How one non-profit helps schools identify students for advanced coursework and remove barriers to access

Jan 14, 2020 | Blog

For schools working with Equal Opportunity Schools, every staff member becomes an advocate for ensuring all students have access to advanced courses.

The non-profit organization’s work in a school starts with a student survey posing the most basic question – who is an adult in the building you trust. Those adults are then tapped to help coach, support, and encourage students identified for advanced coursework, often those who would otherwise go overlooked.

The goal of the national nonprofit organization is to work with schools to remove the barriers to access that all too often keep students of color and other historically underserved groups from participating in advanced coursework. In its eighth year, it is now working with 370 high schools across the country, including a number in New York City, Buffalo, and Tarrytown.

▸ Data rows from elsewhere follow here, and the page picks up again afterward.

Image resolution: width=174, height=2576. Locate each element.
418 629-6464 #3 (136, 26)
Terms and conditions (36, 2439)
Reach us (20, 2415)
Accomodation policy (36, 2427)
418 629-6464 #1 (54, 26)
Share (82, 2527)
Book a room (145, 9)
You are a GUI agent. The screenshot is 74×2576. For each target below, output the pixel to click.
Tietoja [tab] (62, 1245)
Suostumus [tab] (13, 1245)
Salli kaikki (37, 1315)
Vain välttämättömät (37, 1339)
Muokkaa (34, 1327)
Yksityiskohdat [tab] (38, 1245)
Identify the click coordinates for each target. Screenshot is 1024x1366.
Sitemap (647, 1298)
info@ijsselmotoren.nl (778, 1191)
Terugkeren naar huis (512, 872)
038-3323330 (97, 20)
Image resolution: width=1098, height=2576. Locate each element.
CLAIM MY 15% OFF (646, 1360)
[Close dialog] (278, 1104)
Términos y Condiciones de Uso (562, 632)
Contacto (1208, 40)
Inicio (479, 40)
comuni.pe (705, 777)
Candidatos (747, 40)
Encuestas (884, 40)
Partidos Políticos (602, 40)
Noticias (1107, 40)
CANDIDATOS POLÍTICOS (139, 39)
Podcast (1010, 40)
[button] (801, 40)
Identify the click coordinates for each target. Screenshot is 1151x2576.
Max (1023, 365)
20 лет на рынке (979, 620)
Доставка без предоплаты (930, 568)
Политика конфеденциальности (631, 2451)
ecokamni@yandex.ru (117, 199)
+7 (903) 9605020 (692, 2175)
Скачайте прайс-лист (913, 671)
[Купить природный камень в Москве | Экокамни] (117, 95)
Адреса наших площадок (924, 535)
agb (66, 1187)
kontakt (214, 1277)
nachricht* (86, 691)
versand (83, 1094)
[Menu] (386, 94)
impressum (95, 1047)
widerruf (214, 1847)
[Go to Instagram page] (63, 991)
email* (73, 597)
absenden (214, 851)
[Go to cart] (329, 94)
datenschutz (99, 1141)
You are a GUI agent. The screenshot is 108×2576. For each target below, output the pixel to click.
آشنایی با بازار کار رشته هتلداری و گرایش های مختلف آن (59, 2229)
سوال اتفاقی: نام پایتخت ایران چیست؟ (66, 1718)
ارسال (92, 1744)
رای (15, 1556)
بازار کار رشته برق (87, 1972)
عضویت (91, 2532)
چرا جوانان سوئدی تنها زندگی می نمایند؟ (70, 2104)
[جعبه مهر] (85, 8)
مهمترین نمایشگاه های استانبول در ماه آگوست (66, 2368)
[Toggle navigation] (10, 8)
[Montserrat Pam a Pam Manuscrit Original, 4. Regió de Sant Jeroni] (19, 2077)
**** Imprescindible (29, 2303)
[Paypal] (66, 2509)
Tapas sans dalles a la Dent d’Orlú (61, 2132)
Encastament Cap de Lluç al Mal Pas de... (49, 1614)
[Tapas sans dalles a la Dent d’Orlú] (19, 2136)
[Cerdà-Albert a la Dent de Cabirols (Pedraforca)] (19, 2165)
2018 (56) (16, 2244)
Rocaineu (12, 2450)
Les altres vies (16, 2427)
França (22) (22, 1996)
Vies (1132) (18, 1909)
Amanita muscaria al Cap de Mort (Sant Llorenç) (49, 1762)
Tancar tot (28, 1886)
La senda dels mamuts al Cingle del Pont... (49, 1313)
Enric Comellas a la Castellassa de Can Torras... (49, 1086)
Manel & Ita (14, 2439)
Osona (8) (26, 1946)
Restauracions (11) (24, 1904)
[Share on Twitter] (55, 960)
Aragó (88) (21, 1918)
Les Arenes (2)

“We have developed a model to work with school districts to erase inequities in access and success in advanced academic coursework,” said Sasha Rabkin, the organization’s chief strategy officer.

The work uses data about enrollment and student outcomes, along with teacher and student surveys, to help schools identify students in underrepresented populations who could succeed in Advanced Placement and International Baccalaureate courses and to increase understanding amongst staff of what EOS calls “the equity eco-system.”

The organization also assigns a Partnership Director to each school that offers coaching and support with data analytics and helping schools identify – and remove – barriers to enrollment.“Students are literally right across the hall from the courses they should be in, and most of them will be successful,” Rabkin said.